**Requirement 1:** In the Thunderbird setup guide, which tab do you click in the window that opens from the Preferred Applications menu?
**Requirement 2:** Decide whether each statement agrees with the Thunderbird setup guide, answering yes or no and quoting the deciding words: (a) Thunderbird may be less likely to have security problems than Outlook. (b) Outlook Express should be chosen as the preferred mail reader. (c) Your e-mail will certainly be checked for viruses and malware.
**Requirement 3:** Write the next part of the Thunderbird setup guide, picking up after its final sentence.

**Page excerpt:**
== == ==

Use Thunderbird (widely used open software) as your e-mail application in the following way:
I suggest that you get a web mail account such as from GMAIL for your official e-mail address (or other web-mail provider, if you don't want Google reading your e-mail). You can then direct all e-mail received by GMAIL to the e-mail account that you have through your Internet provider. (You normally make these adjustments from your web-mail website, if the web-mail that you have chosen has that capability, as GMAIL does.) Possibly, in both cases, your e-mail will be checked for viruses and malware.
Thunderbird can be setup to download your e-mail from your e-mail account that you have through your Internet provider. Thunderbird may be less likely to have security problems than applications such as Outlook or Outlook Express. Set Thunderbird as your PREFERRED e-mail application. For Ubuntu Linux use this menu selection: System → Preferences → Preferred Applications. A window will open up, and then click on the Internet tab along the top panel of the window. Use the drop-down list to select Mozilla Thunderbird as your preferred mail reader.

== == ==

**Information supplied:**
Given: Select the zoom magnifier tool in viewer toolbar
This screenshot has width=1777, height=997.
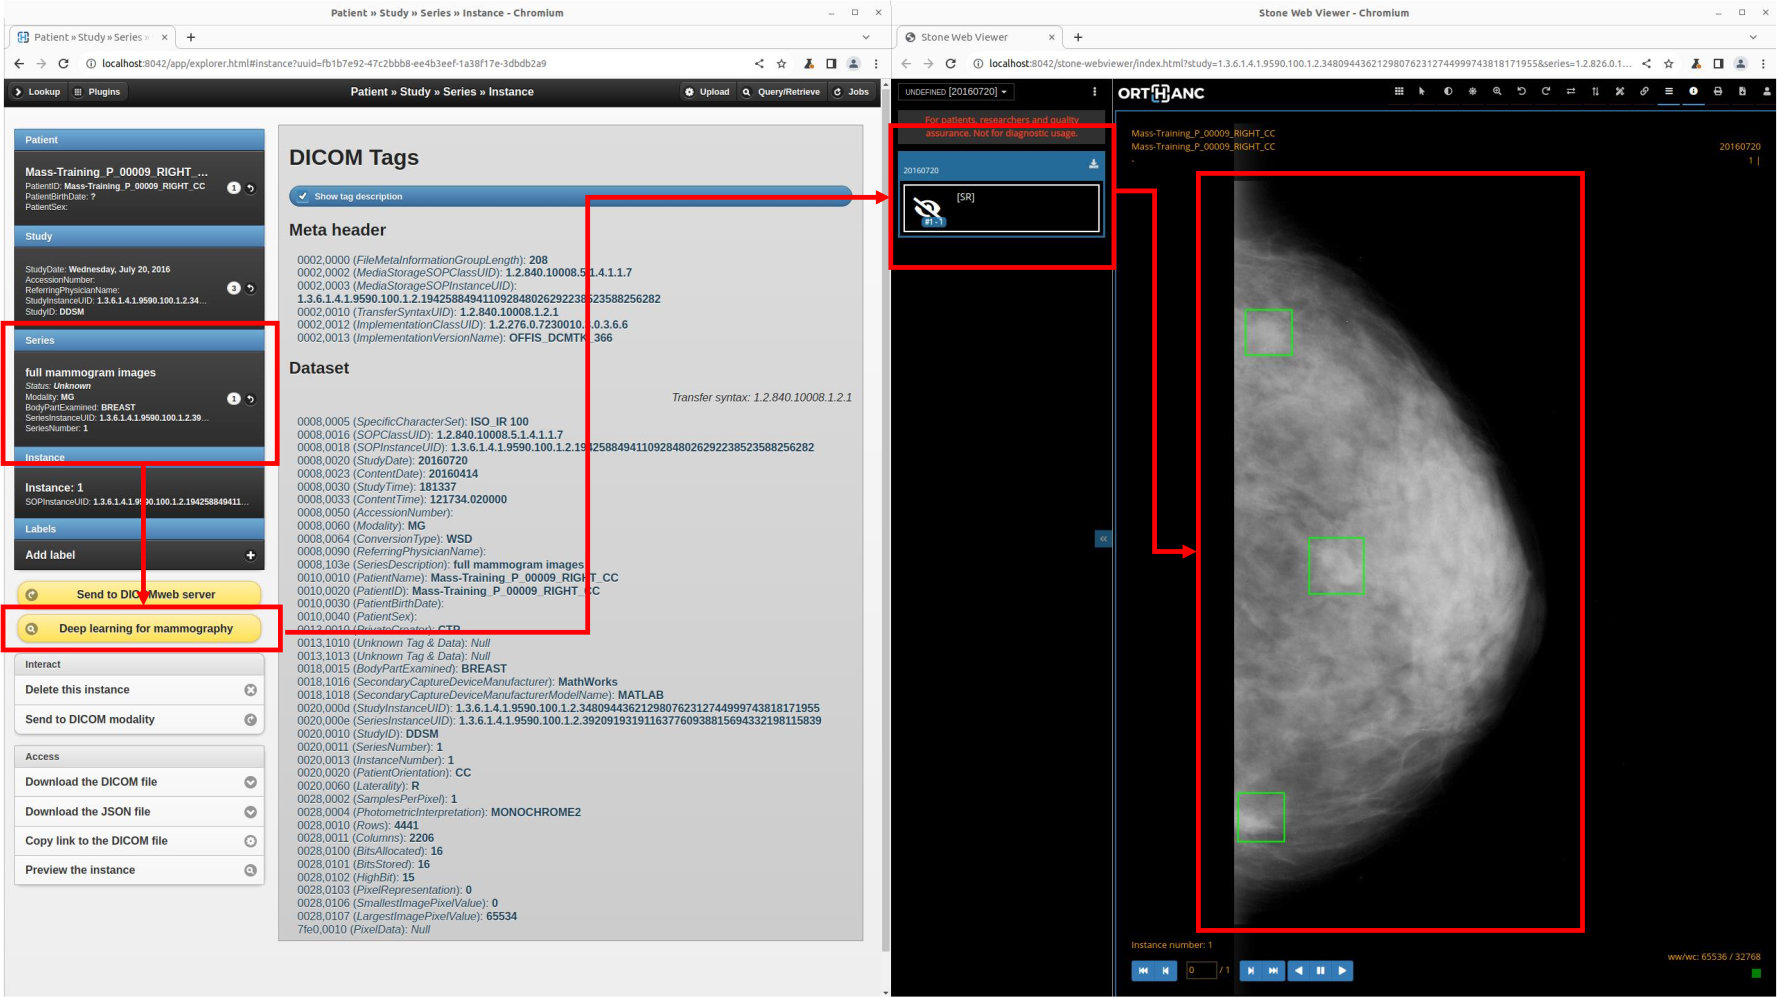Looking at the screenshot, I should click(x=1497, y=92).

== == ==

**Exercise answer 1:** The Internet tab along the top panel of the window.

**Exercise answer 2:**
(a) Yes: "Thunderbird may be less likely to have security problems than applications such as Outlook or Outlook Express."
(b) No: "Use the drop-down list to select Mozilla Thunderbird as your preferred mail reader."
(c) No: "Possibly, in both cases, your e-mail will be checked for viruses and malware."

**Exercise answer 3:**
When you run the Thunderbird e-mail program, also make this adjustment from its menu selection: Edit → Preferences → Security → Web Content. On the "Web Content" window make the adjustment to "Accept cookies from sites" until "I close Thunderbird" so that all your cookies will be deleted every time you close Thunderbird.
Among Thunderbird's security features are functions such as disallowing pictures from being downloaded from the Internet without your permission. In this way it gives you added privacy and protection from organizations sending “spam” mail, because if the pictures are not downloaded, the “spammers” cannot verify that your address is a real viable address. If they think it is an “inactive” address, they may remove it from their database of addresses that they use to send their spam mail or which they use to sell to other spammers. Besides this, Thunderbird has a powerful feature that you can customize (and make it “learn”) to automatically detect spam mail.